6. If the funds available for distribution to a class of physicians with equal priority are insufficient to provide the amount of assistance indicated, then the amount of assistance shall be adjusted by the ratio the amount available for distribution bears to the calculated cost of premium assistance for the physicians in the priority class.
7. Physicians receiving premium assistance must fully comply with this Rule and rules adopted by the Department of Human Services. Failure to comply may result in the recoupment of the value of assistance already given and withholding of further assistance.
8. The annual premium credit based on the difference in premium shall be determined using the physician’s actual premium and coverage, except that if coverage limits exceed $1,000,000 per claim, $3,000,000 aggregate per year, then the premium difference shall be determined at $1,000,000 /$3,000,000 limits.
Section 7. Appeals A physician, hospital, or physician’s employer aggrieved by the imposition of an assessment may request a hearing before the Superintendent.

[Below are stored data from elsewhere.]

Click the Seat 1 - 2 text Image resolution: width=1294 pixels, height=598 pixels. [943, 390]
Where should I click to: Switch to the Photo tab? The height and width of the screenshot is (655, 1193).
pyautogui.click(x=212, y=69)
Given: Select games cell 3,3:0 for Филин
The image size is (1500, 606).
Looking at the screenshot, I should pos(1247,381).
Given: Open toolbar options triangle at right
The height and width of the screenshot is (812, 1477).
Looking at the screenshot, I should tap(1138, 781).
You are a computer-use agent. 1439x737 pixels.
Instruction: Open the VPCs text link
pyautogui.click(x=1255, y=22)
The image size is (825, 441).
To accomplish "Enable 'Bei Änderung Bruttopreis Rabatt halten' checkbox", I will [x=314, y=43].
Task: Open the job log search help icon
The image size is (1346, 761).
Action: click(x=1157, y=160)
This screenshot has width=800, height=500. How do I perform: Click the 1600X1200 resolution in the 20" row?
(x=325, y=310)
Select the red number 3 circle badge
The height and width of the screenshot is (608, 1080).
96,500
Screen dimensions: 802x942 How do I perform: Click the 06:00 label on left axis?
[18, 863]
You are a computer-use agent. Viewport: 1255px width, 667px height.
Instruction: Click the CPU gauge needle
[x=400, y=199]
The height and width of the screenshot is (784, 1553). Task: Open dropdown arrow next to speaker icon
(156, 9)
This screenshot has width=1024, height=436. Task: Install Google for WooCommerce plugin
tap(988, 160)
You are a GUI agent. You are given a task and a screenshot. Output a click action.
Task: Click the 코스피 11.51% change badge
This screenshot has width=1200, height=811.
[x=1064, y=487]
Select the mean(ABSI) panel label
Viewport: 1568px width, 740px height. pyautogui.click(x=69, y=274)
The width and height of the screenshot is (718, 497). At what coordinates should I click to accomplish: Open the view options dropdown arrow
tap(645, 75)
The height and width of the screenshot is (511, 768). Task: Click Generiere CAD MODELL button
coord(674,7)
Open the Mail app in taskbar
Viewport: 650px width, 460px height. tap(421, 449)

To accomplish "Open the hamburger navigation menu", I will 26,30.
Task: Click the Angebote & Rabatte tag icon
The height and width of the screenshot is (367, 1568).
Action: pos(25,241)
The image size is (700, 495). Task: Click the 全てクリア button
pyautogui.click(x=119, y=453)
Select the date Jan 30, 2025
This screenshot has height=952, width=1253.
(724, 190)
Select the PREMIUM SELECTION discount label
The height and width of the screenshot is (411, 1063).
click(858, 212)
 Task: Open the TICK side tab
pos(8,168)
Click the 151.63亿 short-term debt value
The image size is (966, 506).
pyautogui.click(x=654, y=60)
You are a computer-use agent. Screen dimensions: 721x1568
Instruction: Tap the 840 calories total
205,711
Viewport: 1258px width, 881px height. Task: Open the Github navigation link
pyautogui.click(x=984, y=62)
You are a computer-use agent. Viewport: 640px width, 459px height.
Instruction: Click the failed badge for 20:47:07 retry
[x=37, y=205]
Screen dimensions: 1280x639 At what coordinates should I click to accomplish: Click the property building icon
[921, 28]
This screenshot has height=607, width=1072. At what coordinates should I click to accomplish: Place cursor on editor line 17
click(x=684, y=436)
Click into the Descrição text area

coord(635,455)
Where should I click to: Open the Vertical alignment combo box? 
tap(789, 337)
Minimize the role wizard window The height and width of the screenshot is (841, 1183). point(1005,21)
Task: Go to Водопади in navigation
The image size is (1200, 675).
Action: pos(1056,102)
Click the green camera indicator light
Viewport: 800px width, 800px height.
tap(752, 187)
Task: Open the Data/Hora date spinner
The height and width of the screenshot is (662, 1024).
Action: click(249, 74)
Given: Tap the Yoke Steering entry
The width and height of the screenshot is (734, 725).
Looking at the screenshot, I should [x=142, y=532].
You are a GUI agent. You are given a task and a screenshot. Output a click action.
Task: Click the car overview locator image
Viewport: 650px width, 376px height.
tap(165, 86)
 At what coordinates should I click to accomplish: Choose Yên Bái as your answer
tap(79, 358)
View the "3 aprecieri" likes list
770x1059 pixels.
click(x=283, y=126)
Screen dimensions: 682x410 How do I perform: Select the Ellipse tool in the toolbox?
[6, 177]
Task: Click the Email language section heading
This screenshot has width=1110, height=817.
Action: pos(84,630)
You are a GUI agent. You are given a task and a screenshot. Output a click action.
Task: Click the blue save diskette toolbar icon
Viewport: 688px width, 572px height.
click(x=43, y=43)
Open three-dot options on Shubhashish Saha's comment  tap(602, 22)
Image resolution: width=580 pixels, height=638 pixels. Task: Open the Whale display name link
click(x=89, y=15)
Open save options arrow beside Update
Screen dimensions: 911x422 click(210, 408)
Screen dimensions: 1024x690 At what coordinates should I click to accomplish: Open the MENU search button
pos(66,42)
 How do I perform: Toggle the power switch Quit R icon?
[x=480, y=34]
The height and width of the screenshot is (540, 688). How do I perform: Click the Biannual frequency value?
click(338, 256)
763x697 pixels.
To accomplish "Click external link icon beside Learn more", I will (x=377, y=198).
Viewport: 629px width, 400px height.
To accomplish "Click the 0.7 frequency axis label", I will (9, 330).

A request for hearing shall be made not more than 30 days from the date the applicant knew or reasonably should have known of the action causing the grievance, shall be in writing, and shall state the reason or reasons for the grievance and the requested relief.
Section 8. Severability If any section or provision of this Rule is adjudged invalid for any reason, the judgment shall not impair or invalidate any other section or provision of the Rule, and the remaining sections or provisions shall remain in full force and effect.
Section 9. Effective date The effective date of this Rule is January 29, 1992. The effective date of the 2008 amendments to this Rule is August 10, 2008. The 2014 amendments are effective May 5, 2014.